Maman lui prit la main, elle le dévisageait. Je n’en suis pas certain, mais il me sembla qu’elle lui parlait à voix basse.
— Les voies de la fraternité sont souvent tortueuses et imprévisibles, conclut-il en haussant le ton.
Rosa sourit, satisfaite. Je n’en saisis pas la raison. Je le questionnai à mon tour.
— Cela ressemble beaucoup à ma propre expérience, tu ne crois pas ? La guerre en moins, bien sûr.

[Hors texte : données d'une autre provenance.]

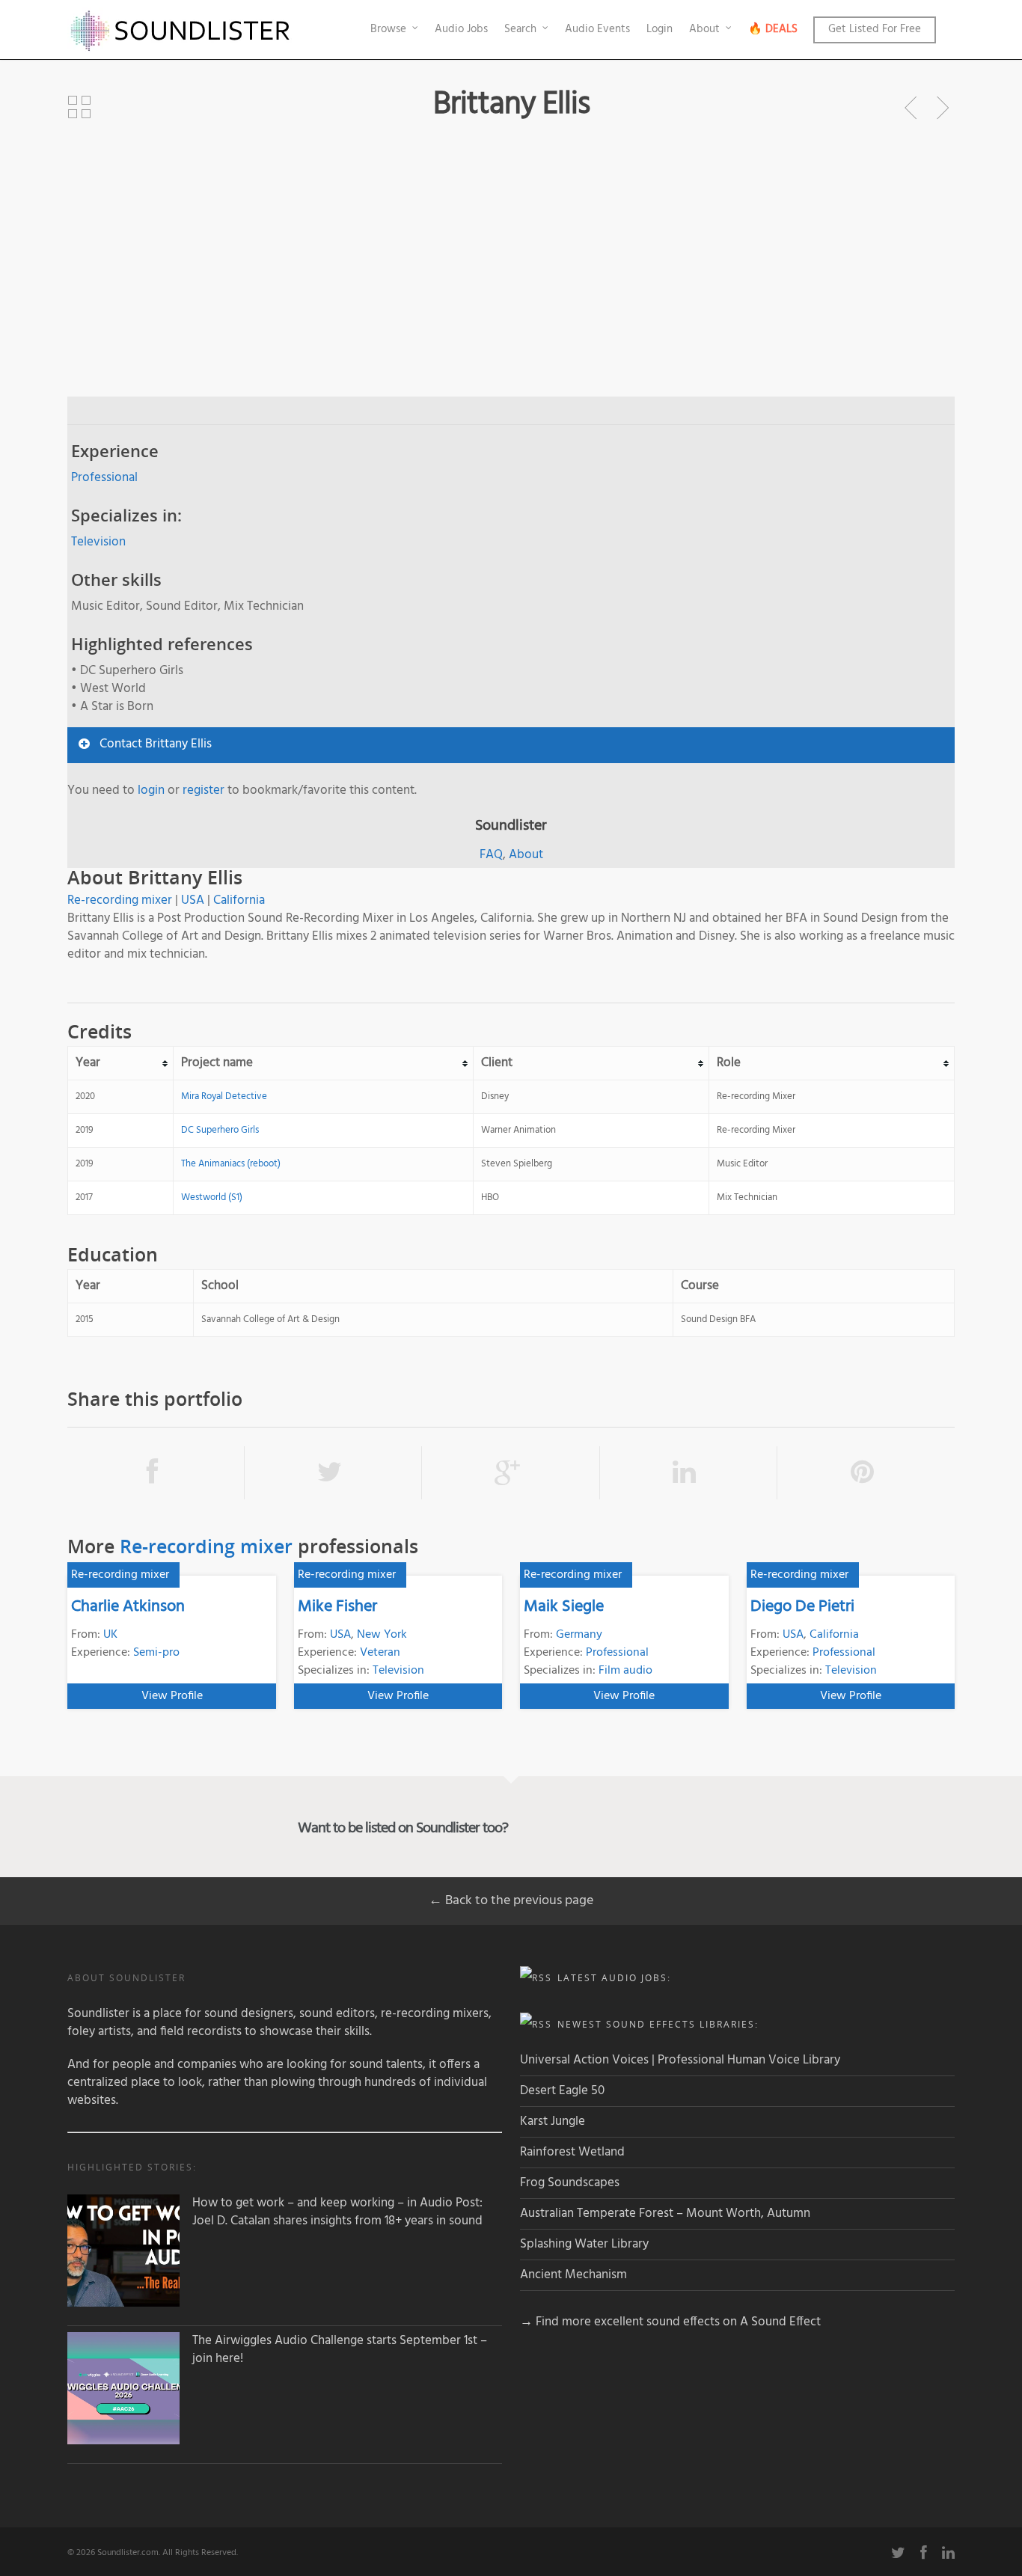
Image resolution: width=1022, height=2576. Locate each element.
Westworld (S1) (211, 1197)
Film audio (625, 1670)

Il m’examina curieusement, comme égaré dans ses pensées. Je doutai qu’il m’ait entendu.
Je répétai :
— Cela ressemble beaucoup à ma propre expérience, tu ne crois pas ? La guerre en moins, bien sûr.
Encore la même posture étonnée. Il dodelinait de la tête en moulinant de grands gestes des bras. Je remarquai mes parents qui se comportaient bizarrement. Ma mère battait des cils en cadence. Quant à mon père, il toussait en continu depuis une minute. Une quinte sèche et subite. En fait, depuis que ma mère avait tenu la main de mon grand-père.
Je continuai :
— Que doit-on conclure de ces deux rencontres analogues, papy ?
Il extirpa de sa poche un mouchoir à carreaux rouges, s’essuya le front et sourit. La toux cessa comme par miracle.
— On peut en conclure que c’est dans le malheur qu’on reconnaît ses véritables amis et que, parfois, la vie est plus forte que la mort !
Ce fut sur ces mots que Simon se leva d’un bond et déclara :
— Je propose de clôturer cette belle journée en trinquant à l’amitié et à la vie !
Ainsi, debout et émus, vidant notre verre de champagne en ce lundi 21 mai, nous nous sentions plus solidaires que jamais nous ne l’avions été.